Carmel Development Co. v. RLI Insurance

24 Cal. Rptr. 3d 588, 126 Cal. App. 4th 502, 2005 Daily Journal DAR 1487, 2005 Cal. Daily Op. Serv. 1100, 2005 Cal. App. LEXIS 178
CourtCalifornia Court of Appeal
DecidedJanuary 12, 2005
DocketH026360
StatusPublished
Cited by27 cases

This text of 24 Cal. Rptr. 3d 588 (Carmel Development Co. v. RLI Insurance) is published on Counsel Stack Legal Research, covering California Court of Appeal primary law. Counsel Stack provides free access to over 12 million legal documents including statutes, case law, regulations, and constitutions.

Bluebook
Carmel Development Co. v. RLI Insurance, 24 Cal. Rptr. 3d 588, 126 Cal. App. 4th 502, 2005 Daily Journal DAR 1487, 2005 Cal. Daily Op. Serv. 1100, 2005 Cal. App. LEXIS 178 (Cal. Ct. App. 2005).

Opinion

*506 Opinion

ELIA, Acting P. J.

This appeal arises from a dispute between excess insurers of comprehensive general liability. The trial court ruled that appellant RLI Insurance Company (RLI) and respondent Fireman’s Fund Insurance Company (Fireman’s Fund) insured the same risk and had competing “other insurance” clauses. It therefore ordered RLI to contribute to Fireman’s Fund’s settlement of a personal injury lawsuit against the insured.

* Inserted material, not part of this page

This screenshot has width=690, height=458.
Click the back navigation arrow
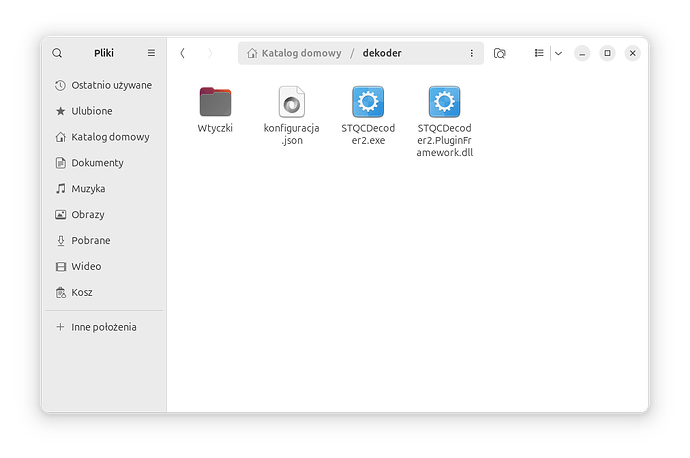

On appeal, RLI contends that it was not obligated to contribute to the settlement on an equal basis with Fireman’s Fund because the insuring agreement in its policy made it excess to the coverage Fireman’s Fund provided. We find merit in RLI’s argument and must therefore reverse the judgment.

Background

The facts of the underlying lawsuit are undisputed and need be recounted only briefly. Carmel Development Company (Carmel) was the general contractor on a project to construct golf and residential facilities in Monterey County. For the concrete work Carmel subcontracted with Largo Concrete Company (Largo), which in turn subcontracted with CAB Concrete (CAB) for a portion of the work. On January 13, 1999, Abel Vargas, a CAB employee, was severely injured on the work site. In April 1999 he and his wife sued both Carmel and Largo. Largo settled with the Vargases, but Carmel proceeded to trial. A jury subsequently awarded Mr. and Mrs. Vargas a total of $10,569,242 in damages. 1

Carmel had a commercial general liability (CGL) policy issued by Reliance Insurance Company (Reliance), as well as a $10 million excess liability policy from Fireman’s Fund. Largo had a primary CGL policy with Acceptance Insurance Company (Acceptance) and a commercial umbrella policy with RLI. Reliance and Fireman’s Fund settled the Vargas action for $7.25 million, with Reliance paying its policy limits of $1 million and Fireman’s Fund paying $6.25 million.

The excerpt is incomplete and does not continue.